- [Collected data]:
.....
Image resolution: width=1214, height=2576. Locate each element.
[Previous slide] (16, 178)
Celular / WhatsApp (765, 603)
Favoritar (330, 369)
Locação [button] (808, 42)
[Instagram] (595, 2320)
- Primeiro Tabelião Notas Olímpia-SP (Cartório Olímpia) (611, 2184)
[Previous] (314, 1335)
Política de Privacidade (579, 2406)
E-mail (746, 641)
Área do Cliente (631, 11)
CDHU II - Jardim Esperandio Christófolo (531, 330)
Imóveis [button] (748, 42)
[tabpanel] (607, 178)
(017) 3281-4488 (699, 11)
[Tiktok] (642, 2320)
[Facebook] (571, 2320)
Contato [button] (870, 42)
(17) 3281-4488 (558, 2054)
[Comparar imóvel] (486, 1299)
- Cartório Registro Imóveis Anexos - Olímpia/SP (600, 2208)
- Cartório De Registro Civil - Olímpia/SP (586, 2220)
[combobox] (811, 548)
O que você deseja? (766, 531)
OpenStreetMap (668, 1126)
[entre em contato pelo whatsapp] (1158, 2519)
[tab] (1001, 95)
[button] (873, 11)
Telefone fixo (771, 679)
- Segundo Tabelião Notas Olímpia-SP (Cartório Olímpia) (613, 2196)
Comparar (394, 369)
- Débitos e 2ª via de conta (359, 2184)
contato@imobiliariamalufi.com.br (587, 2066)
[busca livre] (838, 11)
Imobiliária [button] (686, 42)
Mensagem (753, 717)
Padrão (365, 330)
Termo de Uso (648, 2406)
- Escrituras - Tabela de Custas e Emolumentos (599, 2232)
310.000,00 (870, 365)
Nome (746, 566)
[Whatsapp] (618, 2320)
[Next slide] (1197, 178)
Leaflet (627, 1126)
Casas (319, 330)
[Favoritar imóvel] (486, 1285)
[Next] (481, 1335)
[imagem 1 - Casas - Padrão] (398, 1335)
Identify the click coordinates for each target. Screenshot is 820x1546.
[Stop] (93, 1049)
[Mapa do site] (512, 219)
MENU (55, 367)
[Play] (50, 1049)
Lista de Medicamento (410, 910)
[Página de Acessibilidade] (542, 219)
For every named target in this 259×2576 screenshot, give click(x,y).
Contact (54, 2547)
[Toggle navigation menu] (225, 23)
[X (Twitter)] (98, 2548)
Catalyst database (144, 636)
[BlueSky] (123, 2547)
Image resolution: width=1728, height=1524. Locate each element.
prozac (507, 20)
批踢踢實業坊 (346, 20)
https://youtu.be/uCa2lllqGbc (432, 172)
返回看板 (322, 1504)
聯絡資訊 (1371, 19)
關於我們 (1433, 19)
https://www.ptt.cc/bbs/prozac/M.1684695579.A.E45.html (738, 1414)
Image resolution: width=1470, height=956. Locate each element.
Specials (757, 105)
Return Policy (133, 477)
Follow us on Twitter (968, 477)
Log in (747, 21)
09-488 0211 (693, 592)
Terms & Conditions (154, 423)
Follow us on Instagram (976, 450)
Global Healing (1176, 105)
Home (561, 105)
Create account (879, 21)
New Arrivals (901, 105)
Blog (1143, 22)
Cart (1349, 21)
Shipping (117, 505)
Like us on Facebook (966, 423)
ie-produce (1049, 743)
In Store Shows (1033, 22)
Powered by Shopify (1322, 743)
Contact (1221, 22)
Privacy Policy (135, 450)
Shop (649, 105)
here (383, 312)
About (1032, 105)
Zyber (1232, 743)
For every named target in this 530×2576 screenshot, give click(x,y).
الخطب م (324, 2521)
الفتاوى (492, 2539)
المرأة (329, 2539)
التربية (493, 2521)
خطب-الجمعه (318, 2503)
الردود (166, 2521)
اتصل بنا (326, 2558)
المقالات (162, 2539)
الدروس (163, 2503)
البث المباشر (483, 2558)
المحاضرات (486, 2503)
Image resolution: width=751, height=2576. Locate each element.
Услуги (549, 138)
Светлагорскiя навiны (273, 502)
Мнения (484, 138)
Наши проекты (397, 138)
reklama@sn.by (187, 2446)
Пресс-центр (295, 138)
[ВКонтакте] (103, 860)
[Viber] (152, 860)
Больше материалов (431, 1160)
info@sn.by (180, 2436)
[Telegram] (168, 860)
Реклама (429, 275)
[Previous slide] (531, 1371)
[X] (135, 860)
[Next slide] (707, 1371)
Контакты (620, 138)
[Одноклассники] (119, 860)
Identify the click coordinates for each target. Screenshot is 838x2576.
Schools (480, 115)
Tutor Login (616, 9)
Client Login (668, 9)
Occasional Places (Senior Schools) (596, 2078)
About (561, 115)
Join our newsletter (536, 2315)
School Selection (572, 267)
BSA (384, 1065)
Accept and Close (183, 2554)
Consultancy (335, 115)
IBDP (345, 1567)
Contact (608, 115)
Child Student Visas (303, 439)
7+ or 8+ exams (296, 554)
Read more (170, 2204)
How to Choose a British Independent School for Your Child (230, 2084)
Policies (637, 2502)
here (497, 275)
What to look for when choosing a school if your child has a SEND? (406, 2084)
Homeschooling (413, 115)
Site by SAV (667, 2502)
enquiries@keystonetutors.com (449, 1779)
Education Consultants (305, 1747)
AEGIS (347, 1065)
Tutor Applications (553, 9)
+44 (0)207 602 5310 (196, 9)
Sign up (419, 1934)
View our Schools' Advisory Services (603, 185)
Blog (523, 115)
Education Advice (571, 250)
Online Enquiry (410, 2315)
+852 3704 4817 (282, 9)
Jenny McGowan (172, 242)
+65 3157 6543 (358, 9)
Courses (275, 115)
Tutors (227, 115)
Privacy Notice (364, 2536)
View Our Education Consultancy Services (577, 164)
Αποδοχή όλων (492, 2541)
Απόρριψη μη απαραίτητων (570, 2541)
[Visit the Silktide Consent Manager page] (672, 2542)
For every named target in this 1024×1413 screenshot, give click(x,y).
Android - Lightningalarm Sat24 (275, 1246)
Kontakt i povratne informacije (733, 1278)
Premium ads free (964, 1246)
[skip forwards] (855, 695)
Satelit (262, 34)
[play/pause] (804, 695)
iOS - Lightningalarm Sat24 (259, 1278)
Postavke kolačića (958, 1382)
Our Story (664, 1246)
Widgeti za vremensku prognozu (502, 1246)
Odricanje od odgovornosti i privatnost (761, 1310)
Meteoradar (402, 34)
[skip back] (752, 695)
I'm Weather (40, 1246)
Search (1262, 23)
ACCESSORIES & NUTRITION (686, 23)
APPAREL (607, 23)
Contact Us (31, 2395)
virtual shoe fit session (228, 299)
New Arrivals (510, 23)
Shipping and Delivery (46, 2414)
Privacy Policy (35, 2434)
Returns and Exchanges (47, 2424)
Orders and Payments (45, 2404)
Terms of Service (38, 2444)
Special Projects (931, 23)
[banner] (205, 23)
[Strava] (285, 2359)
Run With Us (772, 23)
.....
From the records above, print exactly the lines that run from the line with "Наши проекты (397, 138)" to the line with "Satelit (262, 34)", inclusive.

Наши проекты (397, 138)
reklama@sn.by (187, 2446)
Пресс-центр (295, 138)
[ВКонтакте] (103, 860)
[Viber] (152, 860)
Больше материалов (431, 1160)
info@sn.by (180, 2436)
[Telegram] (168, 860)
Реклама (429, 275)
[Previous slide] (531, 1371)
[X] (135, 860)
[Next slide] (707, 1371)
Контакты (620, 138)
[Одноклассники] (119, 860)
Identify the click coordinates for each target. Screenshot is 838x2576.
Schools (480, 115)
Tutor Login (616, 9)
Client Login (668, 9)
Occasional Places (Senior Schools) (596, 2078)
About (561, 115)
Join our newsletter (536, 2315)
School Selection (572, 267)
BSA (384, 1065)
Accept and Close (183, 2554)
Consultancy (335, 115)
IBDP (345, 1567)
Contact (608, 115)
Child Student Visas (303, 439)
7+ or 8+ exams (296, 554)
Read more (170, 2204)
How to Choose a British Independent School for Your Child (230, 2084)
Policies (637, 2502)
here (497, 275)
What to look for when choosing a school if your child has a SEND? (406, 2084)
Homeschooling (413, 115)
Site by SAV (667, 2502)
enquiries@keystonetutors.com (449, 1779)
Education Consultants (305, 1747)
AEGIS (347, 1065)
Tutor Applications (553, 9)
+44 (0)207 602 5310 (196, 9)
Sign up (419, 1934)
View our Schools' Advisory Services (603, 185)
Blog (523, 115)
Education Advice (571, 250)
Online Enquiry (410, 2315)
+852 3704 4817 (282, 9)
Jenny McGowan (172, 242)
+65 3157 6543 (358, 9)
Courses (275, 115)
Tutors (227, 115)
Privacy Notice (364, 2536)
View Our Education Consultancy Services (577, 164)
Αποδοχή όλων (492, 2541)
Απόρριψη μη απαραίτητων (570, 2541)
[Visit the Silktide Consent Manager page] (672, 2542)
For every named target in this 1024×1413 screenshot, give click(x,y).
Android - Lightningalarm Sat24 (275, 1246)
Kontakt i povratne informacije (733, 1278)
Premium ads free (964, 1246)
[skip forwards] (855, 695)
Satelit (262, 34)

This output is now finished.